The average score on this problem was 66%.

Suppose we sample **400 rows** of `olympians`

at random without replacement, then generate a 95% CLT-based confidence
interval for the mean age of Olympic medalists based on this sample.

The CLT is stated for samples drawn with replacement, but in practice, we can often use it for samples drawn without replacement. What is it about this situation that makes it reasonable to still use the CLT despite the sample being drawn without replacement?

The sample is much smaller than the population.

The statistic is the sample mean.

The CLT is less computational than bootstrapping, so we don’t need to sample with replacement like we would for bootstrapping.

The population is normally distributed.

The sample standard deviation is similar to the population standard deviation.

**Answer:** The sample is much smaller than the
population.

The Central Limit Theorem (CLT) states that regardless of the shape of the population distribution, the sampling distribution of the sample mean will be approximately normally distributed if the sample size is sufficiently large.

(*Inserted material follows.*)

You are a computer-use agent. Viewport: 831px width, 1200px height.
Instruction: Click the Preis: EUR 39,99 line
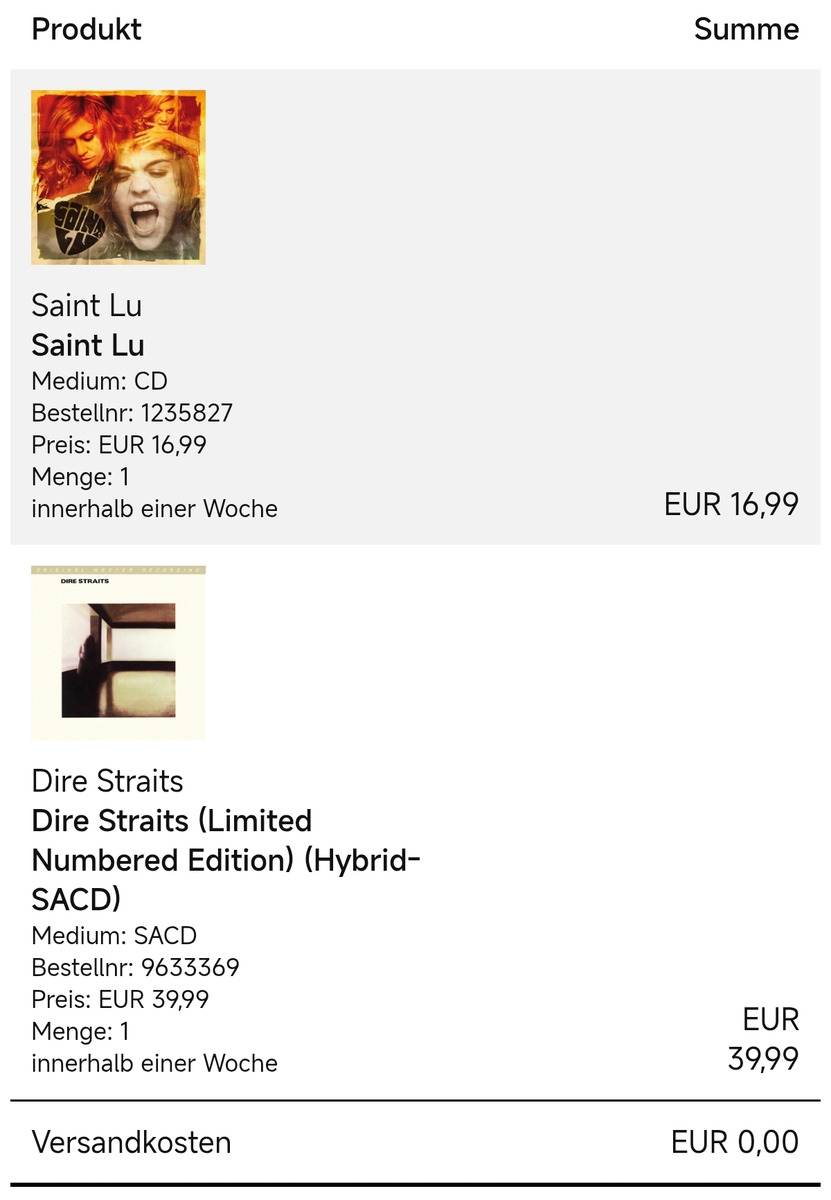(x=120, y=1000)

The key factor that makes it reasonable to still use the CLT, is the sample size relative to the population size. When the sample size is much smaller than the population size, as in this case where 400 rows of Olympians are sampled from a likely much larger population of Olympians, the effect of sampling without replacement becomes negligible.

The average score on this problem was 47%.

Suppose our 95% CLT-based confidence interval for the mean age of Olympic medalists is [24.9, 26.1]. What was the mean of ages in our sample?

**Answer:** Mean = 25.5

We calculate the mean by first determining the width of our interval: 26.1 - 24.9 = 1.2, then we divide this width in half to get 0.6 which represents the distance from the mean to each side of the confidence interval. Using this we can find the mean in two ways: 24.9 + 0.6 = 25.5 OR 26.1 - 0.6 = 25.5.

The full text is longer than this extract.